■ **Task instructions**:
Render the material from the line containing "Given: Expand the" to the line containing "(x=922, y=466)", both included, as a numbered list, leaving out blank lines.

■ **Given records**:
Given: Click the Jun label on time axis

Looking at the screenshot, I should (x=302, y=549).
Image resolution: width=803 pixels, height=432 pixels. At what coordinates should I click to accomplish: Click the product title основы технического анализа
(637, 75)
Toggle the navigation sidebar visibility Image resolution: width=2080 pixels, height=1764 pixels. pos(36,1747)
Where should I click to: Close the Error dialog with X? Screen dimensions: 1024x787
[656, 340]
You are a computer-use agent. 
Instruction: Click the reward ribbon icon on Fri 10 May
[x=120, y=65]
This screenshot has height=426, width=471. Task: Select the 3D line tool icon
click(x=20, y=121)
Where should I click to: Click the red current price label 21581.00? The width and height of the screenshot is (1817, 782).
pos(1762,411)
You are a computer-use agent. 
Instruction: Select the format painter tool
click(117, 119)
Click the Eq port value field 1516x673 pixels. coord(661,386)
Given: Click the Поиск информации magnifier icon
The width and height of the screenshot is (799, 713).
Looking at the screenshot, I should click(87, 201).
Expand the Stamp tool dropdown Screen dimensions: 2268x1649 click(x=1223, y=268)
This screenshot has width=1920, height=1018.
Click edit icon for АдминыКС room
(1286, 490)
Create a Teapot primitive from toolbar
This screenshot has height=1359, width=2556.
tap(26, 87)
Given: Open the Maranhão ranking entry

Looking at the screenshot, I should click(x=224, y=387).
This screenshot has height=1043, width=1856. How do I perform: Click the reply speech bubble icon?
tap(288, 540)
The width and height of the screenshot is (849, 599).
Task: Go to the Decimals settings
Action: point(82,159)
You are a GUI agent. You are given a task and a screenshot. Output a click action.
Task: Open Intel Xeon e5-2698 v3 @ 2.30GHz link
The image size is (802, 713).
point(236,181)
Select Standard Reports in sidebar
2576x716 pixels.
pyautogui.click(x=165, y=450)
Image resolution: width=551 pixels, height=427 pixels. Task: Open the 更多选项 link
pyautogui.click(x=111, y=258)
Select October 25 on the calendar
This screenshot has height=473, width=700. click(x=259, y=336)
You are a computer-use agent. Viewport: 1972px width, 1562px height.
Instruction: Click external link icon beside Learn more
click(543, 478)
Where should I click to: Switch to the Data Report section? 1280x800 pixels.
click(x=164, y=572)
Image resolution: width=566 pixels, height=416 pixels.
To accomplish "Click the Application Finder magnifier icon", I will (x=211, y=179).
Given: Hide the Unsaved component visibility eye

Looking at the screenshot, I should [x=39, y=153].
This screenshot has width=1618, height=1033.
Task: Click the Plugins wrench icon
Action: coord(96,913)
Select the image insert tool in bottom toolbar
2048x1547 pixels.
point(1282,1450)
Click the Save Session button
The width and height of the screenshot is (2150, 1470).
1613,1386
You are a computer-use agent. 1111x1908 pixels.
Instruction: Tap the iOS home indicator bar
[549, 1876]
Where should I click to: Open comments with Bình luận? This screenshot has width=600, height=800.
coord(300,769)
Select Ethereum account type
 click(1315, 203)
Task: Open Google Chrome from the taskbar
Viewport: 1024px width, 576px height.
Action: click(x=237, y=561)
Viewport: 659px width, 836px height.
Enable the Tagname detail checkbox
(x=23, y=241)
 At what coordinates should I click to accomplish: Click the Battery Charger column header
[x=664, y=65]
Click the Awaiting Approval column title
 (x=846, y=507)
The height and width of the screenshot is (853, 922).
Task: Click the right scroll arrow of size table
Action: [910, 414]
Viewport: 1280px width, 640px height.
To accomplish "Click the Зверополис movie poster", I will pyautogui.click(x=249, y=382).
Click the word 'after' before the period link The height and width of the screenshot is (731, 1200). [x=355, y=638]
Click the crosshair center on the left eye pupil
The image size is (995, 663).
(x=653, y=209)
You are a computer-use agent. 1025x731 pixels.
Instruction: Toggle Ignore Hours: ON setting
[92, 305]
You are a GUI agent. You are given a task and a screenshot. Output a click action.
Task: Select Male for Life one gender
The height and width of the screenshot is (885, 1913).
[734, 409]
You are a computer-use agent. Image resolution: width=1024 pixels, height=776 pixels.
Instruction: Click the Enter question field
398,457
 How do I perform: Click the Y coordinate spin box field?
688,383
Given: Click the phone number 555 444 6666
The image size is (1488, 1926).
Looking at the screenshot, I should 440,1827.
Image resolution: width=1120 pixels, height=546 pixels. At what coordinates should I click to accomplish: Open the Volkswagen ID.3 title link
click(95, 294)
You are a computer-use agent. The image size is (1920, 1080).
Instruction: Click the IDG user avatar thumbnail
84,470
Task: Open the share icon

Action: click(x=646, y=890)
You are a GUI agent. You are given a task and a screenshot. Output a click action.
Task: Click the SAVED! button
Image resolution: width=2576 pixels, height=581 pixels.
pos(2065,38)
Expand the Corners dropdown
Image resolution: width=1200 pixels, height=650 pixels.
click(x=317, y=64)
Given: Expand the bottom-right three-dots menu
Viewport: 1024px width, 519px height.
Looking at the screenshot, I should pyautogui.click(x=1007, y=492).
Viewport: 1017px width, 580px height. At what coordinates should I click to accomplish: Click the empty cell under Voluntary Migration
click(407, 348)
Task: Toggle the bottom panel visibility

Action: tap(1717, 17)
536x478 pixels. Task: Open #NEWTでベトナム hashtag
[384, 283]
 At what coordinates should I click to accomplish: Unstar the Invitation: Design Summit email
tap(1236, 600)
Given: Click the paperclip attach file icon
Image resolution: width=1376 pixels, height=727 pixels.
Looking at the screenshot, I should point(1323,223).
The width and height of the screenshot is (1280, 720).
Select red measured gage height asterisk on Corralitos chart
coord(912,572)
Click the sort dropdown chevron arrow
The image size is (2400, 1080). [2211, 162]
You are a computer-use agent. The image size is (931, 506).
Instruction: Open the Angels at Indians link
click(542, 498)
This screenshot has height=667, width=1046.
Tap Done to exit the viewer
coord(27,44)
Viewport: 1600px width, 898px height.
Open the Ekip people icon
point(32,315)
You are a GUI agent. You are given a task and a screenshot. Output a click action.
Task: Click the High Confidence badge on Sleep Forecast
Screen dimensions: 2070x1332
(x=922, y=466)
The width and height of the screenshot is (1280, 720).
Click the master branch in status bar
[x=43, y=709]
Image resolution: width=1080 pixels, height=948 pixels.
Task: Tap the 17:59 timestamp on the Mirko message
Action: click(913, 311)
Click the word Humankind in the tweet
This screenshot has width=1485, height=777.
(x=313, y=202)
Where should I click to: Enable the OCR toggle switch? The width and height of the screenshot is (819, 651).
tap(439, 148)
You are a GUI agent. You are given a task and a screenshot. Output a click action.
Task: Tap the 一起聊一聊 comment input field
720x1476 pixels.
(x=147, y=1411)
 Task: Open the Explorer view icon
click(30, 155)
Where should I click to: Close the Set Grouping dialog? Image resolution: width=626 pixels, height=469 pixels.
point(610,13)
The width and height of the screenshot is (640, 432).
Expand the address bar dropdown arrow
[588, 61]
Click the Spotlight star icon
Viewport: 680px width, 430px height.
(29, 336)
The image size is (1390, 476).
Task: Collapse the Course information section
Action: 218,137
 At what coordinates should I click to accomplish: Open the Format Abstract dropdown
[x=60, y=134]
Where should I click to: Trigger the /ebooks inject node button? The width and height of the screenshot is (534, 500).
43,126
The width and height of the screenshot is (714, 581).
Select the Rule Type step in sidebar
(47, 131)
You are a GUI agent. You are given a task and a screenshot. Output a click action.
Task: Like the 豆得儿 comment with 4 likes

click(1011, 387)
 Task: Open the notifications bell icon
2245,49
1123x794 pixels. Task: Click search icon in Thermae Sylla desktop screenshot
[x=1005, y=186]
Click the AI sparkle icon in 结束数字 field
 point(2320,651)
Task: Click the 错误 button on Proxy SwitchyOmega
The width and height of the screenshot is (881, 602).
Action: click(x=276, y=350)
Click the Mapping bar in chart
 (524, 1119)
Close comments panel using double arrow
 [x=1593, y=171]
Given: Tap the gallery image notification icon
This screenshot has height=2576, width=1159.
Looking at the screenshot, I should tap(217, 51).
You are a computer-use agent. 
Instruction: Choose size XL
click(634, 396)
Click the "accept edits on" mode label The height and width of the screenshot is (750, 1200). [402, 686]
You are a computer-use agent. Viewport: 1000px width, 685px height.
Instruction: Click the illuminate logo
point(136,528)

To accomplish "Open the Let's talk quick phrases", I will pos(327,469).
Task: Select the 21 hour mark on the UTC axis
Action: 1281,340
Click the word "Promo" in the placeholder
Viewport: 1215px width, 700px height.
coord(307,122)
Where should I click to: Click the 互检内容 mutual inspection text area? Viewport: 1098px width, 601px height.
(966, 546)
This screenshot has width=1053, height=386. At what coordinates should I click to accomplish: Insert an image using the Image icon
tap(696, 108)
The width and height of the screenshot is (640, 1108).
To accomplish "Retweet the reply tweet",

■ **Solution**:
1. Given: Expand the bottom-right three-dots menu
2. Viewport: 1024px width, 519px height.
3. Looking at the screenshot, I should pyautogui.click(x=1007, y=492).
4. Viewport: 1017px width, 580px height. At what coordinates should I click to accomplish: Click the empty cell under Voluntary Migration
5. click(407, 348)
6. Task: Toggle the bottom panel visibility
7. Action: tap(1717, 17)
8. 536x478 pixels. Task: Open #NEWTでベトナム hashtag
9. [384, 283]
10.  At what coordinates should I click to accomplish: Unstar the Invitation: Design Summit email
11. tap(1236, 600)
12. Given: Click the paperclip attach file icon
13. Image resolution: width=1376 pixels, height=727 pixels.
14. Looking at the screenshot, I should point(1323,223).
15. The width and height of the screenshot is (1280, 720).
16. Select red measured gage height asterisk on Corralitos chart
17. coord(912,572)
18. Click the sort dropdown chevron arrow
19. The image size is (2400, 1080). [2211, 162]
20. You are a computer-use agent. The image size is (931, 506).
21. Instruction: Open the Angels at Indians link
22. click(542, 498)
23. This screenshot has height=667, width=1046.
24. Tap Done to exit the viewer
25. coord(27,44)
26. Viewport: 1600px width, 898px height.
27. Open the Ekip people icon
28. point(32,315)
29. You are a GUI agent. You are given a task and a screenshot. Output a click action.
30. Task: Click the High Confidence badge on Sleep Forecast
31. Screen dimensions: 2070x1332
32. (x=922, y=466)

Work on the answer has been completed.